_Records for locating displayed items:_
-----

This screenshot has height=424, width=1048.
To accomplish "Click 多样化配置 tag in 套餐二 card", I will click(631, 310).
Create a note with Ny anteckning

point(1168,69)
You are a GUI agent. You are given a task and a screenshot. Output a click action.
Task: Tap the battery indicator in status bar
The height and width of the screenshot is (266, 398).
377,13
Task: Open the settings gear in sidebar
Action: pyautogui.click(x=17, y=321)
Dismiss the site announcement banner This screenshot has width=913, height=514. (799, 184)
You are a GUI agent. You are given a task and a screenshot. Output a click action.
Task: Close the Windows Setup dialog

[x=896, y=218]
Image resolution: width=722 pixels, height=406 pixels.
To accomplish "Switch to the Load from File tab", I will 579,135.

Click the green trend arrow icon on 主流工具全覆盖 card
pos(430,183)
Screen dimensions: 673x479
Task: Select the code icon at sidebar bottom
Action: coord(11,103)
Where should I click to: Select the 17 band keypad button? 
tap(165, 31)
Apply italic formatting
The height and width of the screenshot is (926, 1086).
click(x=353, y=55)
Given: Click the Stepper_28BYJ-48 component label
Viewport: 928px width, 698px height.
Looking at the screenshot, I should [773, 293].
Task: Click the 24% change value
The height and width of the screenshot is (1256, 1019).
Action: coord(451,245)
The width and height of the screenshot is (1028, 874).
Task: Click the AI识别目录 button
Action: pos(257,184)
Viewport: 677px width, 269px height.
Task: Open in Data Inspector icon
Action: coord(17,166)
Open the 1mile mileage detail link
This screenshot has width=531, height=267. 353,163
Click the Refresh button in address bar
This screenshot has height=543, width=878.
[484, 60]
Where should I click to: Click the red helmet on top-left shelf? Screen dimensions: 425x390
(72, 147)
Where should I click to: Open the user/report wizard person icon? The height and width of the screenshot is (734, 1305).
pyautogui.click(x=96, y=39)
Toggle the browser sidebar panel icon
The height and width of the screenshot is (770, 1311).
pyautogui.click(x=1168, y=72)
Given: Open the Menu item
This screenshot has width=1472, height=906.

-----

_Task objective:_ Please copy every one of the records above word for word.

_Reply:_
This screenshot has height=424, width=1048.
To accomplish "Click 多样化配置 tag in 套餐二 card", I will click(631, 310).
Create a note with Ny anteckning

point(1168,69)
You are a GUI agent. You are given a task and a screenshot. Output a click action.
Task: Tap the battery indicator in status bar
The height and width of the screenshot is (266, 398).
377,13
Task: Open the settings gear in sidebar
Action: pyautogui.click(x=17, y=321)
Dismiss the site announcement banner This screenshot has width=913, height=514. (799, 184)
You are a GUI agent. You are given a task and a screenshot. Output a click action.
Task: Close the Windows Setup dialog

[x=896, y=218]
Image resolution: width=722 pixels, height=406 pixels.
To accomplish "Switch to the Load from File tab", I will 579,135.

Click the green trend arrow icon on 主流工具全覆盖 card
pos(430,183)
Screen dimensions: 673x479
Task: Select the code icon at sidebar bottom
Action: coord(11,103)
Where should I click to: Select the 17 band keypad button? 
tap(165, 31)
Apply italic formatting
The height and width of the screenshot is (926, 1086).
click(x=353, y=55)
Given: Click the Stepper_28BYJ-48 component label
Viewport: 928px width, 698px height.
Looking at the screenshot, I should [773, 293].
Task: Click the 24% change value
The height and width of the screenshot is (1256, 1019).
Action: coord(451,245)
The width and height of the screenshot is (1028, 874).
Task: Click the AI识别目录 button
Action: pos(257,184)
Viewport: 677px width, 269px height.
Task: Open in Data Inspector icon
Action: coord(17,166)
Open the 1mile mileage detail link
This screenshot has width=531, height=267. 353,163
Click the Refresh button in address bar
This screenshot has height=543, width=878.
[484, 60]
Where should I click to: Click the red helmet on top-left shelf? Screen dimensions: 425x390
(72, 147)
Where should I click to: Open the user/report wizard person icon? The height and width of the screenshot is (734, 1305).
pyautogui.click(x=96, y=39)
Toggle the browser sidebar panel icon
The height and width of the screenshot is (770, 1311).
pyautogui.click(x=1168, y=72)
Given: Open the Menu item
This screenshot has width=1472, height=906.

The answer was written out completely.